***Economic data*** - (UK) Sept CBI Industrial Trends Total Orders: -17 v -14 prior - (SZ) SNB Interest Rate Decision: Leaves 3-month Libor target rate unchanged at 0.25% - (PD) Poland Aug Avg Gross Wages M/M: -0.8 v -1.1%e; Y/Y: 4.2% v 3.9%e - (PD) Poland Aug Employment M/M: 0.00 v 0.2%e; Y/Y: 1.6% v 1.7%e - (US) Aug Producer Price Index M/M: 0.4% v 0.3%e; PPI Ex Food & Energy M/M: 0.1% v 0.1%e - (US) Initial Jobless Claims: 450K v 459Ke; Continuing Claims: 4.485M v 4.46Ke prior - (US) Q2 Current Account: -$123.3B v -$125Be - (US) July Net Long-term TIC Flows: $61.2B v $47.5Be; Total Net TIC Flows: +$63.7B v -$6.7B prior - (US) Sept Philadelphia Fed: -0.7 v +0.3e - (US) EIA Natural Gas Inventories: +103 bcf v +85 to +95 bcf estimate
- Global equity markets are underperforming this morning, with both leading European and US indices putting along in the red in the absence of positive catalysts. Before the bell US futures traded off on softness in Asian and European trading, while the numbers in the weekly jobless claims report were approximately flat with last week's figures (initial claims are at two-month lows). The disappointing September Philadelphia Fed index hasn't helped in early trading. On the bright side US Treasury TIC data showed that China resumed net purchases of US government debt for the first time in three months in July, although the purchases were part of the overall inflows into long-term US assets over the summer. Before the TIC data came out, the chairman of China's Sovereign Wealth Fund CIC warned that if US policy remains loose, China should divert resources to non-USD assets. These comments sent gold to fresh all-time highs around $1,279, although it is off its best levels in mid morning trade. Treasury Secretary Geithner is testifying before Congress this morning, and said that China "may" meet criteria for being an FX manipulator at "some point" (note that the next semi-annual Treasury Dept currency report is due out around Oct 15). Crude is near yesterday's lows, with the front-month contract trading around the $75 handle while natural gas trades down 3% post a large build in inventories. Government bond prices are under pressure in the US and most of continental Europe. Yields are higher as consensus appears to be building that economic growth broadly remains weak, but the incoming data is not alarming enough to set off a new round of quantitative easing by Central Banks. The US 10-year yield is back above 2.75% while the German Bund is approaching 2.5% once again.
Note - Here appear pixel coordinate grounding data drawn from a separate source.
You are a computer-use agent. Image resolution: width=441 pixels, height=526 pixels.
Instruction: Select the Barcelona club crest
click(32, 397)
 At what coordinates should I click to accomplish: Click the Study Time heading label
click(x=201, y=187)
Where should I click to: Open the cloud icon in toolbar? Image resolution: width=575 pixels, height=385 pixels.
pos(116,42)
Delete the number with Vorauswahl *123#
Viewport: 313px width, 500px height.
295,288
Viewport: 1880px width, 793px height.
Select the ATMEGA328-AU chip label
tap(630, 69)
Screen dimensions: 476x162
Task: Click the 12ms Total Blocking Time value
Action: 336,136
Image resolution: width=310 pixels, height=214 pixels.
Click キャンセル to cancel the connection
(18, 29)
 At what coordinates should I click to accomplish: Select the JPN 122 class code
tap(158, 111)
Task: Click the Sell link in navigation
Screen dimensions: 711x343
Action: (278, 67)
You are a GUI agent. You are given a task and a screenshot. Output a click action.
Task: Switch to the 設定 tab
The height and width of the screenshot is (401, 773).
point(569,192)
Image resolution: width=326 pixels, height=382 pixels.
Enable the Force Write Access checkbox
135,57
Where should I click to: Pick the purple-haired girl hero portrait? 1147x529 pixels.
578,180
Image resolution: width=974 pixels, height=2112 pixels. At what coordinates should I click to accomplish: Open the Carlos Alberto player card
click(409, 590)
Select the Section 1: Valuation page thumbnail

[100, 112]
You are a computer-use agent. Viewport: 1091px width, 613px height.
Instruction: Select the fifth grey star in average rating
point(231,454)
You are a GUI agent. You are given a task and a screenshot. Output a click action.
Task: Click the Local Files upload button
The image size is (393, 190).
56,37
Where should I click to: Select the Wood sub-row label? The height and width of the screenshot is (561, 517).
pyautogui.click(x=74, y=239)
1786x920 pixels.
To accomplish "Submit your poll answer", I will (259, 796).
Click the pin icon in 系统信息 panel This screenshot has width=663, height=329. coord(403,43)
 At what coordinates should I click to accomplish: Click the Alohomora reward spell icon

- In equity news, FedEx's less than stellar first quarter report is a central topic. The firm only just met expectations and offered a very conservative forecast for its Q2. However, FedEx did tweak its full-year outlook slightly higher. The company announced plans to merge two of its freight handling units, with the goal of restoring profit margins in its freight business. FDX is down 3.5%, while competitor UPS is down 2% or so. Rockwell Collins offered an initial look at its FY11 outlook (slightly conservative, a bit below expectations) and reaffirmed its 2010 outlook. Natural gas firm Williams Companies slashed its outlook for 2010 and 2011 on lower gas prices and softness in the economy. Shares of WMB were down nearly 5% on the news, although they've come back a bit in early trading.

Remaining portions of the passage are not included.